---------- RECORDS TO USE

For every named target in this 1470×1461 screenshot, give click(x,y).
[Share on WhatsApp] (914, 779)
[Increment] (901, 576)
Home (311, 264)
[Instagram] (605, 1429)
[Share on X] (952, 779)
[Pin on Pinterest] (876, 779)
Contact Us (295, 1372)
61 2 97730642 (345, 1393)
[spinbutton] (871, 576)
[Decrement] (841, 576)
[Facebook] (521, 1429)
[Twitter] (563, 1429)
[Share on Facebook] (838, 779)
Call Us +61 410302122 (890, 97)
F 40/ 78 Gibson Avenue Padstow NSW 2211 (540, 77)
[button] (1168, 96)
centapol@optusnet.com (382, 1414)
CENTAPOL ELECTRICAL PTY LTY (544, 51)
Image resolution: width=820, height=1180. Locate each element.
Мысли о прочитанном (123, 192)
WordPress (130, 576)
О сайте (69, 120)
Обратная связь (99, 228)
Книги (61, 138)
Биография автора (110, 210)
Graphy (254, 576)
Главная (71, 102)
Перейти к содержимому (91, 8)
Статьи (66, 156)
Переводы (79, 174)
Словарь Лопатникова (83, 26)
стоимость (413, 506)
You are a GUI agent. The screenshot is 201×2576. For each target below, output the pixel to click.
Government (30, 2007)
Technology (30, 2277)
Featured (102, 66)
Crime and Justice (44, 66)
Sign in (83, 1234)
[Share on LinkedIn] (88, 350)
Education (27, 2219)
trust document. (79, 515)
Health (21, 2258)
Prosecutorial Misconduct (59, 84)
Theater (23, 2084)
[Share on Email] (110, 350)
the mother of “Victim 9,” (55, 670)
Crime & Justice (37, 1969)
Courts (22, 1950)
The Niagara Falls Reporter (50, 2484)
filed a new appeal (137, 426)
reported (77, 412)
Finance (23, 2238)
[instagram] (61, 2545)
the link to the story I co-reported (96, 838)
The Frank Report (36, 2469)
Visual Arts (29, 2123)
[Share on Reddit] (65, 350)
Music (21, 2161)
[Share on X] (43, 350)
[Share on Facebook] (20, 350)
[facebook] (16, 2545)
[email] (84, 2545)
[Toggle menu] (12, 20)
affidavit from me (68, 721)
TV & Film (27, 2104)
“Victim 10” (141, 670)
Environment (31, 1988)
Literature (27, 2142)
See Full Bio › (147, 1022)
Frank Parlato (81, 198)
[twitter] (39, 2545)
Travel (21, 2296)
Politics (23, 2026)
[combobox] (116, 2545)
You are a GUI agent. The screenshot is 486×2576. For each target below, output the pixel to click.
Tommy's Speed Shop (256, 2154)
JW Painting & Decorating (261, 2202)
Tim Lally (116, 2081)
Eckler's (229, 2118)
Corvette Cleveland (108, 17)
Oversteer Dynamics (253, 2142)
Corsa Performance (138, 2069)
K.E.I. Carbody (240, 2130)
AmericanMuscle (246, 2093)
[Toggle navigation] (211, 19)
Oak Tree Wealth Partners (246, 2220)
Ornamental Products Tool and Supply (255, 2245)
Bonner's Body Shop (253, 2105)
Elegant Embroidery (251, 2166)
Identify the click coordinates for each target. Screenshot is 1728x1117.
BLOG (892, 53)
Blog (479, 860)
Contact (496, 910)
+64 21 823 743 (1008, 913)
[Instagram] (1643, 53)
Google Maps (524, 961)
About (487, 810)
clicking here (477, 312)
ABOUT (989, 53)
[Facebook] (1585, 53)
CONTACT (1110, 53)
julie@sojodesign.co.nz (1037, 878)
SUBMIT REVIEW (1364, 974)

--------------------

Reproduce each entry exactly, leaving out nothing.

TASK ANSWER -
For every named target in this 1470×1461 screenshot, give click(x,y).
[Share on WhatsApp] (914, 779)
[Increment] (901, 576)
Home (311, 264)
[Instagram] (605, 1429)
[Share on X] (952, 779)
[Pin on Pinterest] (876, 779)
Contact Us (295, 1372)
61 2 97730642 (345, 1393)
[spinbutton] (871, 576)
[Decrement] (841, 576)
[Facebook] (521, 1429)
[Twitter] (563, 1429)
[Share on Facebook] (838, 779)
Call Us +61 410302122 (890, 97)
F 40/ 78 Gibson Avenue Padstow NSW 2211 (540, 77)
[button] (1168, 96)
centapol@optusnet.com (382, 1414)
CENTAPOL ELECTRICAL PTY LTY (544, 51)
Image resolution: width=820, height=1180. Locate each element.
Мысли о прочитанном (123, 192)
WordPress (130, 576)
О сайте (69, 120)
Обратная связь (99, 228)
Книги (61, 138)
Биография автора (110, 210)
Graphy (254, 576)
Главная (71, 102)
Перейти к содержимому (91, 8)
Статьи (66, 156)
Переводы (79, 174)
Словарь Лопатникова (83, 26)
стоимость (413, 506)
You are a GUI agent. The screenshot is 201×2576. For each target below, output the pixel to click.
Government (30, 2007)
Technology (30, 2277)
Featured (102, 66)
Crime and Justice (44, 66)
Sign in (83, 1234)
[Share on LinkedIn] (88, 350)
Education (27, 2219)
trust document. (79, 515)
Health (21, 2258)
Prosecutorial Misconduct (59, 84)
Theater (23, 2084)
[Share on Email] (110, 350)
the mother of “Victim 9,” (55, 670)
Crime & Justice (37, 1969)
Courts (22, 1950)
The Niagara Falls Reporter (50, 2484)
filed a new appeal (137, 426)
reported (77, 412)
Finance (23, 2238)
[instagram] (61, 2545)
the link to the story I co-reported (96, 838)
The Frank Report (36, 2469)
Visual Arts (29, 2123)
[Share on Reddit] (65, 350)
Music (21, 2161)
[Share on X] (43, 350)
[Share on Facebook] (20, 350)
[facebook] (16, 2545)
[email] (84, 2545)
[Toggle menu] (12, 20)
affidavit from me (68, 721)
TV & Film (27, 2104)
“Victim 10” (141, 670)
Environment (31, 1988)
Literature (27, 2142)
See Full Bio › (147, 1022)
Frank Parlato (81, 198)
[twitter] (39, 2545)
Travel (21, 2296)
Politics (23, 2026)
[combobox] (116, 2545)
You are a GUI agent. The screenshot is 486×2576. For each target below, output the pixel to click.
Tommy's Speed Shop (256, 2154)
JW Painting & Decorating (261, 2202)
Tim Lally (116, 2081)
Eckler's (229, 2118)
Corvette Cleveland (108, 17)
Oversteer Dynamics (253, 2142)
Corsa Performance (138, 2069)
K.E.I. Carbody (240, 2130)
AmericanMuscle (246, 2093)
[Toggle navigation] (211, 19)
Oak Tree Wealth Partners (246, 2220)
Ornamental Products Tool and Supply (255, 2245)
Bonner's Body Shop (253, 2105)
Elegant Embroidery (251, 2166)
Identify the click coordinates for each target. Screenshot is 1728x1117.
BLOG (892, 53)
Blog (479, 860)
Contact (496, 910)
+64 21 823 743 (1008, 913)
[Instagram] (1643, 53)
Google Maps (524, 961)
About (487, 810)
clicking here (477, 312)
ABOUT (989, 53)
[Facebook] (1585, 53)
CONTACT (1110, 53)
julie@sojodesign.co.nz (1037, 878)
SUBMIT REVIEW (1364, 974)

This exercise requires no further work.